Defining Random, Isotropic Fields.

METHOD 1.

I have written a Fortran program that uses 2 random numbers (spherical angles theta and phi) to create a 3-component unit vector called k.
It similarly creates another 2 vectors, j and l.
It then calculates A which is defined as k x j and then B which is defined as k x l.
(It is a well known result that the cross product of 2 vectors creates a third vector which will be perpendicular to both original vectors.
Thus both A and B will be at 90 degrees to k.)

This process is repeated 5,000 times and each time we use our 3 main vectors, (k, A and B) to create a velocity field, u, following the method of Malik and Vassilicos.

In order to have a visual check that my flow field is randomly distributed, I have written an IDL program to plot the co-ordinates of my flow. I have chosen to plot 2d slices of my field, as this makes the results easier to understand.

Here are the results for the xy-plane, and also the xz-plane.

My fortran program also calculates the dot product of k and A and also of k and B.
If each pair are truely perpendicular, their dot products should be zero.
The average of these 5,000 quantities was of the order of -19 for each, so both are very close to zero.

METHOD 2

I have written an alternative Fortran program that uses 2 random numbers to create a 3-component unit vector called k.
We can then use k to define a new z-axis. We then set up new x and y axes such that they are perpendicular to our new z-axis.

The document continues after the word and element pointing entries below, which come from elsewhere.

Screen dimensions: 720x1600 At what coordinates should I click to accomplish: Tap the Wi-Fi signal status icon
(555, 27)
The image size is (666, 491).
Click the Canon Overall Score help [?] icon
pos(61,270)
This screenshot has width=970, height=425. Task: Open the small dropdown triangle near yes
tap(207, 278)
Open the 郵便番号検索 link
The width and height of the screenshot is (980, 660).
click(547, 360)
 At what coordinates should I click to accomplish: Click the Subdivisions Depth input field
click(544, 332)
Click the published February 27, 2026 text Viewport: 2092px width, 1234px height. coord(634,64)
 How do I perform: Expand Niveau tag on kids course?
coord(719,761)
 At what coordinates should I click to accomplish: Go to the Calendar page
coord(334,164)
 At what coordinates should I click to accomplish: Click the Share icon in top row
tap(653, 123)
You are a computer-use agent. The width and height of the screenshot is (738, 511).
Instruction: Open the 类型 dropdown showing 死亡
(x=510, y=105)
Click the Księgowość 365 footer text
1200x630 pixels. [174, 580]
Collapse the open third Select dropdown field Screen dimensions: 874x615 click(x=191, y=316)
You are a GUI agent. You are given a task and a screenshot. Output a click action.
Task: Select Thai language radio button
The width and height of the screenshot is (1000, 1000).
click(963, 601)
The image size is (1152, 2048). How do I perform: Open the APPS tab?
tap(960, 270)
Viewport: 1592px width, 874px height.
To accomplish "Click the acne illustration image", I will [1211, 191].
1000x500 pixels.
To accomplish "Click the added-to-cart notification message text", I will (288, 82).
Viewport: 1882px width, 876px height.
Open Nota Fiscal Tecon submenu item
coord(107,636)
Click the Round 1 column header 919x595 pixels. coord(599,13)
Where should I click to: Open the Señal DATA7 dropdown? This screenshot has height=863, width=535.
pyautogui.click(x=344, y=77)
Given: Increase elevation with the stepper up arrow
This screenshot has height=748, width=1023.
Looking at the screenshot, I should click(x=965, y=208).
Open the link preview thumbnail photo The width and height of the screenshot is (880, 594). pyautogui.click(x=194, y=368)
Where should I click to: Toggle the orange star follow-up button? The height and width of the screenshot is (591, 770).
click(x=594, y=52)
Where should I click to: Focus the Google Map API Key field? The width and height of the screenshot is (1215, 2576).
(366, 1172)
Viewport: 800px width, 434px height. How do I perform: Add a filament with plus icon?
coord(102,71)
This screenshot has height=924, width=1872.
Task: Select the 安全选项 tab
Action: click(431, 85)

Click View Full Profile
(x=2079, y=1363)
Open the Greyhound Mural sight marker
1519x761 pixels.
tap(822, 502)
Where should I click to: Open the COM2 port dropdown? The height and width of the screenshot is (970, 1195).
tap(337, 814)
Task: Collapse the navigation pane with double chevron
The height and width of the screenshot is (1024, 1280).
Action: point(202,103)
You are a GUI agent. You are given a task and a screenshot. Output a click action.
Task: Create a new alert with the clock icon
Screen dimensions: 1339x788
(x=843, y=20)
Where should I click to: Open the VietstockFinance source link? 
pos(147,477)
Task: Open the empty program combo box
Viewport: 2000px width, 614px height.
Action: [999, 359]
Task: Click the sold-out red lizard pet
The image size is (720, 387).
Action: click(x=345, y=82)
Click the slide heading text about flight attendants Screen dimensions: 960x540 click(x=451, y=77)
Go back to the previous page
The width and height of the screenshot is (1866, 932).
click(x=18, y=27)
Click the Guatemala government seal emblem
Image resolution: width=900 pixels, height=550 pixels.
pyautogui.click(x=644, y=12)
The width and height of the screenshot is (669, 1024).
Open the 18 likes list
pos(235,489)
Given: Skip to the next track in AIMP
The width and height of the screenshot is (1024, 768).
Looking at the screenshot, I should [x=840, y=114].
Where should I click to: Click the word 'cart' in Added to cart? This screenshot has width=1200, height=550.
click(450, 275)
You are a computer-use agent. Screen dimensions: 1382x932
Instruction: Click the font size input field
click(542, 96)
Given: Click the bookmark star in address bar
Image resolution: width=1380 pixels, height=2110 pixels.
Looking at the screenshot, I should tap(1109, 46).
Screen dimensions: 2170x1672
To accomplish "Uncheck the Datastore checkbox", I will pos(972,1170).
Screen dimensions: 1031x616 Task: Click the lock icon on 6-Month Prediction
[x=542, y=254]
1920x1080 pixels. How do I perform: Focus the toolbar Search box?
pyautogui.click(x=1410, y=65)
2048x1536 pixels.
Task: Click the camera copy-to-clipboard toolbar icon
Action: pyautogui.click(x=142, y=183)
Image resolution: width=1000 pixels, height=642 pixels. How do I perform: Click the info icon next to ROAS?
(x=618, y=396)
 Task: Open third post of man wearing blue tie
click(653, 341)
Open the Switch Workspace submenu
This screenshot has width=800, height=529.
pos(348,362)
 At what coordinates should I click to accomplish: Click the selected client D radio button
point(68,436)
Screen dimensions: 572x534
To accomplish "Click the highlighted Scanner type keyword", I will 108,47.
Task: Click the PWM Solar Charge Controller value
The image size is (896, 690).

We can then define a plane in our new co-ordinate system that will have k as its normal.
Once we have our plane, we need only 1 random number to define a new vector A, and similarly for B.

We then re-express A and B in terms of our original co-ordinate system.

Thus A and B are random vectors subject to the constraint that they are both perpendicular to k.

This process is repeated 5,000 times, and as with METHOD 1, I have created graphs of the co-ordinates in the xy-plane, and in the xz-plane.

This fortran program also calculated the dot product of k and A and also k and B. The average of these 5,000 quantities was of the order of -19, so is very close to zero, as we would hope for!